Writing a functional specification

I have been reading Joel’s painless functional specifications a while back and thought it makes perfect sense to write a functional spec, and wanted to write one one day when the opportunity comes along.

And that opportunity came along last week when I decided it is time for a new project for Xenotar Software. I’ve never written a functional spec before so I am learning as I am going along.

This week I started and mostly followed Joel’s recommendations. At first I though it is going to be boring because I would rather write code than documentation, what developer does not? But after a few paragraphs I realized that with the functional spec I am also designing the software, and as I go along the whole project becomes clearer. I am already seeing problems that I’m going face, and I’m already also thinking about alternatives that might work better. I would usually find these problems only after a hefty amount of code has been written, and the testing starts and the flow does not feel right.

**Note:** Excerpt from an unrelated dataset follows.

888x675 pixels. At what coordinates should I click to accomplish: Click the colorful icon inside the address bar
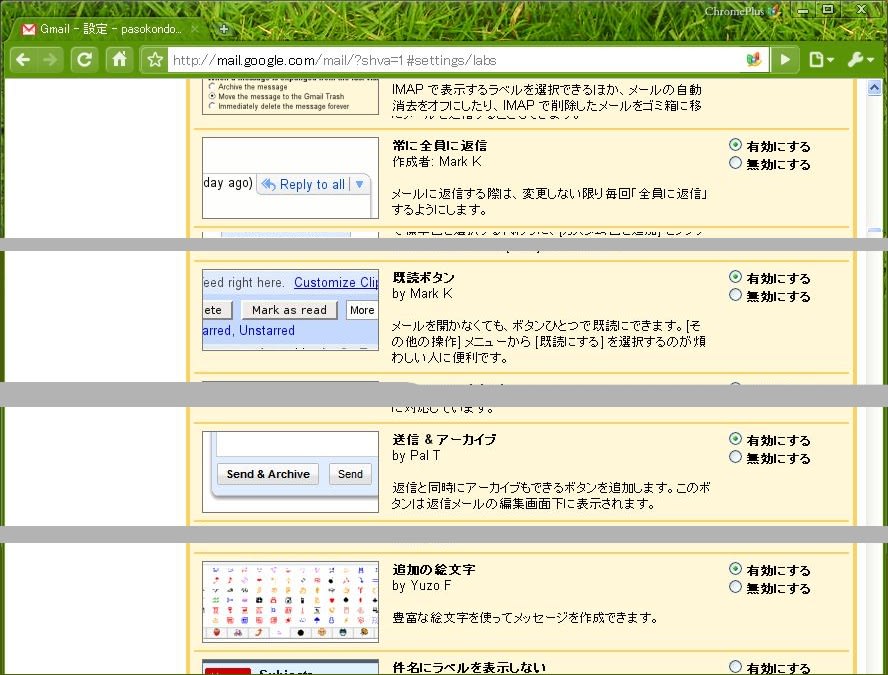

At the beginning I thought to much of technical aspects of the implementation of features, it took a while before realizing that I should focus more on how the product needs to work and write that down, and not the implementation details.

I am doing about a feature a day on the spec, but the developer in me wants to start writing that code, so I need a bit of willing power to continue with the spec, and everyday when I start, after that first sentence things just starts to flow. It is also like the written words are arguing with me to say what I want to do does not seem right.

What I also like is when I am writing the next feature spec I can see clearly how it clashes with some previous “design” flaws of previous features I’ve specked (is this even a word?), so I can go back to the previous sections and make adjustments, when it is going to be time to write the code for this I am not going to write code that normally would be changed because of a later feature’s implementation. I know it won’t be as simple as this, and I am sure if I am writing the code I am still going to need to make changes because of previous written code, but I think those will be technical things and not to do with the functional specifications of the project.

I am hooked on this, I will never start a new project / feature again without a functional specification. Now just to find someone to write it for me. ;)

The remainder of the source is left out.